[[ RECORDS FOR THIS TASK, beginning ]]

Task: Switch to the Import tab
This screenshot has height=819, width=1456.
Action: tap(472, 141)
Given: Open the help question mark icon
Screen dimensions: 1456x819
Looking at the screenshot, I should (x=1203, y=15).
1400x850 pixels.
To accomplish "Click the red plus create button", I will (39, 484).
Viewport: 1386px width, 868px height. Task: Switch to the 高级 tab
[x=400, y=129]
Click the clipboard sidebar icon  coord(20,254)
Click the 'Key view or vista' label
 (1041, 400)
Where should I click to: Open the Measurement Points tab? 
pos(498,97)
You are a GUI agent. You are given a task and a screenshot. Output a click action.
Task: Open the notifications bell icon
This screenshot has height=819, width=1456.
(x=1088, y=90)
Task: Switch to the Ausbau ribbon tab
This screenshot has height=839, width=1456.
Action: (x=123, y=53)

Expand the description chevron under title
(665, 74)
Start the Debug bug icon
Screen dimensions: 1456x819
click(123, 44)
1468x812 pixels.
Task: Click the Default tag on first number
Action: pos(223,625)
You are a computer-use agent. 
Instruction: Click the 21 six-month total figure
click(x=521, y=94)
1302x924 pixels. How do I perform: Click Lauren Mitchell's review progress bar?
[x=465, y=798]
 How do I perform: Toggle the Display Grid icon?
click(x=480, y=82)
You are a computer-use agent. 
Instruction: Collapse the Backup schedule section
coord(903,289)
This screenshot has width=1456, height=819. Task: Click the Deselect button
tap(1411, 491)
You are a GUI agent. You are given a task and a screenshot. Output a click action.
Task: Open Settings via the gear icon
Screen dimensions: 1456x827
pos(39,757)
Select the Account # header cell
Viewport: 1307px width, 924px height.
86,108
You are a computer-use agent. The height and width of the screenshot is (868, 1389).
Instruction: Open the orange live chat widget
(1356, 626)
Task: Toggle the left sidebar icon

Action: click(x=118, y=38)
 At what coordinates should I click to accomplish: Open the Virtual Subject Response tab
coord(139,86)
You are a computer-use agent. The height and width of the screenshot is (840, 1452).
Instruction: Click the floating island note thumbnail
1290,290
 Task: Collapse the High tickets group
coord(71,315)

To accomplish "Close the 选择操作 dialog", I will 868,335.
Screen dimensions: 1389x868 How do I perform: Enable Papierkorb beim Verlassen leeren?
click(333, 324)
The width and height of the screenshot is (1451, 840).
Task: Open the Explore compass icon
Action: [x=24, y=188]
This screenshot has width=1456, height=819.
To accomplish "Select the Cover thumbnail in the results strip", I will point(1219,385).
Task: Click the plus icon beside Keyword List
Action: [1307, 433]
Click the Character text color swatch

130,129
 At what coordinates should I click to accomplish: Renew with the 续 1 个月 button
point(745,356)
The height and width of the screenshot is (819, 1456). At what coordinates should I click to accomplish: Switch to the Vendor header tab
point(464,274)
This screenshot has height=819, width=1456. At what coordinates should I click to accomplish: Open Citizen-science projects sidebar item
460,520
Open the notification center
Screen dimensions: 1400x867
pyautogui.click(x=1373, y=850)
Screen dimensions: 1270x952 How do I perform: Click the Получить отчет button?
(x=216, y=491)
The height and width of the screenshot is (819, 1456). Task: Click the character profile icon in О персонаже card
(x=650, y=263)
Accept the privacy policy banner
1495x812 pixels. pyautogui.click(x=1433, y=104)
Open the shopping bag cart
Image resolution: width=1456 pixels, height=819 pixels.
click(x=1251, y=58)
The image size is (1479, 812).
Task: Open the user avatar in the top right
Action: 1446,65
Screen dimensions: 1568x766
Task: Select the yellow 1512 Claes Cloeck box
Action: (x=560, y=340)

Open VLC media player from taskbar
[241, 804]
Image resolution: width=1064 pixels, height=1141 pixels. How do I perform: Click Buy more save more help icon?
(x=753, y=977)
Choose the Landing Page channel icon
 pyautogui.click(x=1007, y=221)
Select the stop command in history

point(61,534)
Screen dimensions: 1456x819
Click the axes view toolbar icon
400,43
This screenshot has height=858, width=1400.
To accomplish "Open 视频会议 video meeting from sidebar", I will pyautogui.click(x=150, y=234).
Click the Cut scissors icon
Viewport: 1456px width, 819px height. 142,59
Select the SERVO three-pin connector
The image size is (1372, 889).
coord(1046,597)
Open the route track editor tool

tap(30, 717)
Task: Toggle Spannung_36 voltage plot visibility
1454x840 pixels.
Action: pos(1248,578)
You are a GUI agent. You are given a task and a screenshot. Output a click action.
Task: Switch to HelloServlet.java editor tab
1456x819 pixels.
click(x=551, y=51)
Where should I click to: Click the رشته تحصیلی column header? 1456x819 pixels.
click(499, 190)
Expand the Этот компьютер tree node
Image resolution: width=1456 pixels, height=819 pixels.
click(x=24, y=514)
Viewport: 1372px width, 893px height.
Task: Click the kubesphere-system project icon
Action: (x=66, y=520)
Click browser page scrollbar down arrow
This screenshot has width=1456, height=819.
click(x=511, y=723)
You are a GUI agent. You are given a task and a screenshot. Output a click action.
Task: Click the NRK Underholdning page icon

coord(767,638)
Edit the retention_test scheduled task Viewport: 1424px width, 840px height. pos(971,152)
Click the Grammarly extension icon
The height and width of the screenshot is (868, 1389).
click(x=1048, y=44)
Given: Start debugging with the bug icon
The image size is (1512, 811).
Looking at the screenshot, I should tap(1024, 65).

[[ RECORDS FOR THIS TASK, end ]]

### PROBLEM TO WORK ON
All of the data is to be written out again, word for word.

### OUTPUT FOR THIS TASK
Task: Switch to the Import tab
This screenshot has height=819, width=1456.
Action: tap(472, 141)
Given: Open the help question mark icon
Screen dimensions: 1456x819
Looking at the screenshot, I should (x=1203, y=15).
1400x850 pixels.
To accomplish "Click the red plus create button", I will (39, 484).
Viewport: 1386px width, 868px height. Task: Switch to the 高级 tab
[x=400, y=129]
Click the clipboard sidebar icon  coord(20,254)
Click the 'Key view or vista' label
 (1041, 400)
Where should I click to: Open the Measurement Points tab? 
pos(498,97)
You are a GUI agent. You are given a task and a screenshot. Output a click action.
Task: Open the notifications bell icon
This screenshot has height=819, width=1456.
(x=1088, y=90)
Task: Switch to the Ausbau ribbon tab
This screenshot has height=839, width=1456.
Action: (x=123, y=53)

Expand the description chevron under title
(665, 74)
Start the Debug bug icon
Screen dimensions: 1456x819
click(123, 44)
1468x812 pixels.
Task: Click the Default tag on first number
Action: pos(223,625)
You are a computer-use agent. 
Instruction: Click the 21 six-month total figure
click(x=521, y=94)
1302x924 pixels. How do I perform: Click Lauren Mitchell's review progress bar?
[x=465, y=798]
 How do I perform: Toggle the Display Grid icon?
click(x=480, y=82)
You are a computer-use agent. 
Instruction: Collapse the Backup schedule section
coord(903,289)
This screenshot has width=1456, height=819. Task: Click the Deselect button
tap(1411, 491)
You are a GUI agent. You are given a task and a screenshot. Output a click action.
Task: Open Settings via the gear icon
Screen dimensions: 1456x827
pos(39,757)
Select the Account # header cell
Viewport: 1307px width, 924px height.
86,108
You are a computer-use agent. The height and width of the screenshot is (868, 1389).
Instruction: Open the orange live chat widget
(1356, 626)
Task: Toggle the left sidebar icon

Action: click(x=118, y=38)
 At what coordinates should I click to accomplish: Open the Virtual Subject Response tab
coord(139,86)
You are a computer-use agent. The height and width of the screenshot is (840, 1452).
Instruction: Click the floating island note thumbnail
1290,290
 Task: Collapse the High tickets group
coord(71,315)

To accomplish "Close the 选择操作 dialog", I will 868,335.
Screen dimensions: 1389x868 How do I perform: Enable Papierkorb beim Verlassen leeren?
click(333, 324)
The width and height of the screenshot is (1451, 840).
Task: Open the Explore compass icon
Action: [x=24, y=188]
This screenshot has width=1456, height=819.
To accomplish "Select the Cover thumbnail in the results strip", I will point(1219,385).
Task: Click the plus icon beside Keyword List
Action: [1307, 433]
Click the Character text color swatch

130,129
 At what coordinates should I click to accomplish: Renew with the 续 1 个月 button
point(745,356)
The height and width of the screenshot is (819, 1456). At what coordinates should I click to accomplish: Switch to the Vendor header tab
point(464,274)
This screenshot has height=819, width=1456. At what coordinates should I click to accomplish: Open Citizen-science projects sidebar item
460,520
Open the notification center
Screen dimensions: 1400x867
pyautogui.click(x=1373, y=850)
Screen dimensions: 1270x952 How do I perform: Click the Получить отчет button?
(x=216, y=491)
The height and width of the screenshot is (819, 1456). Task: Click the character profile icon in О персонаже card
(x=650, y=263)
Accept the privacy policy banner
1495x812 pixels. pyautogui.click(x=1433, y=104)
Open the shopping bag cart
Image resolution: width=1456 pixels, height=819 pixels.
click(x=1251, y=58)
The image size is (1479, 812).
Task: Open the user avatar in the top right
Action: 1446,65
Screen dimensions: 1568x766
Task: Select the yellow 1512 Claes Cloeck box
Action: (x=560, y=340)

Open VLC media player from taskbar
[241, 804]
Image resolution: width=1064 pixels, height=1141 pixels. How do I perform: Click Buy more save more help icon?
(x=753, y=977)
Choose the Landing Page channel icon
 pyautogui.click(x=1007, y=221)
Select the stop command in history

point(61,534)
Screen dimensions: 1456x819
Click the axes view toolbar icon
400,43
This screenshot has height=858, width=1400.
To accomplish "Open 视频会议 video meeting from sidebar", I will pyautogui.click(x=150, y=234).
Click the Cut scissors icon
Viewport: 1456px width, 819px height. 142,59
Select the SERVO three-pin connector
The image size is (1372, 889).
coord(1046,597)
Open the route track editor tool

tap(30, 717)
Task: Toggle Spannung_36 voltage plot visibility
1454x840 pixels.
Action: pos(1248,578)
You are a GUI agent. You are given a task and a screenshot. Output a click action.
Task: Switch to HelloServlet.java editor tab
1456x819 pixels.
click(x=551, y=51)
Where should I click to: Click the رشته تحصیلی column header? 1456x819 pixels.
click(499, 190)
Expand the Этот компьютер tree node
Image resolution: width=1456 pixels, height=819 pixels.
click(x=24, y=514)
Viewport: 1372px width, 893px height.
Task: Click the kubesphere-system project icon
Action: (x=66, y=520)
Click browser page scrollbar down arrow
This screenshot has width=1456, height=819.
click(x=511, y=723)
You are a GUI agent. You are given a task and a screenshot. Output a click action.
Task: Click the NRK Underholdning page icon

coord(767,638)
Edit the retention_test scheduled task Viewport: 1424px width, 840px height. pos(971,152)
Click the Grammarly extension icon
The height and width of the screenshot is (868, 1389).
click(x=1048, y=44)
Given: Start debugging with the bug icon
The image size is (1512, 811).
Looking at the screenshot, I should tap(1024, 65).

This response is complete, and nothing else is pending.